According to the job-search post below, why does the writer discuss the search's problems despite not wanting to bring them up? Answer in one to three sentences.

▸ Exercise text
══════

Now that we have settled in to summer, I have less time and motivation for a job search than ever before and I fear I have hit the Wall. On the heels of a long weekend, I've managed to make a few whoppers of mistakes, like completely forgetting a networking meeting with a VP of strategy at a large pharma. Yeah, not good.
As much I don't want to bring up how I am screwing up my job search and how it is so difficult to apply to jobs anymore, I do feel like I have to discuss what I think is happening is only to be able to look back and say, "Don't do that again" or on a more positive note, "It was so clear!". So here goes.
Summer is here, which means adherence to schedules is tough. We've had a string of family activities and the neighborhood kids are outside playing. My sons have also met the girl next door. They can't get enough time playing with her and the Younger will wait next to the gate the separates our houses for her to come out. Summer also means that FT is teaching a couple summer classes, making me a full-time mom.

══════

▸ Dataset entries
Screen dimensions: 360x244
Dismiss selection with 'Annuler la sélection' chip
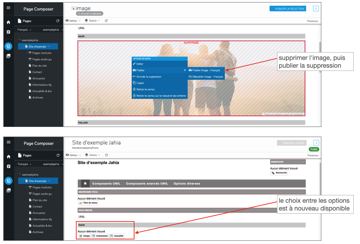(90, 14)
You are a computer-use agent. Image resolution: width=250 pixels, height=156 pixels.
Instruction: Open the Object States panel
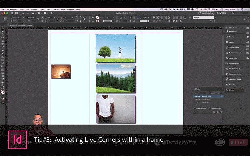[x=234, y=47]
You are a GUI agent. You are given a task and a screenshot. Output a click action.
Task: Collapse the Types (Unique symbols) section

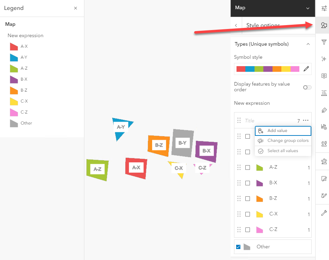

══════

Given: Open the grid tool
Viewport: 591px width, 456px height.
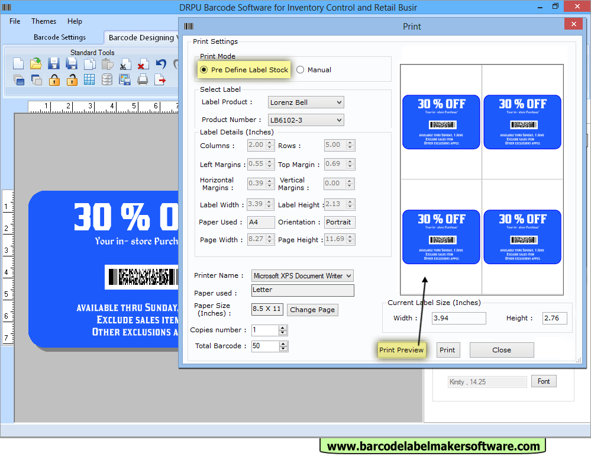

══════

▸ The completed task
The writer discusses what seems to be happening only to be able to look back on it later. Then the writer can say "Don't do that again" or, on a more positive note, "It was so clear!"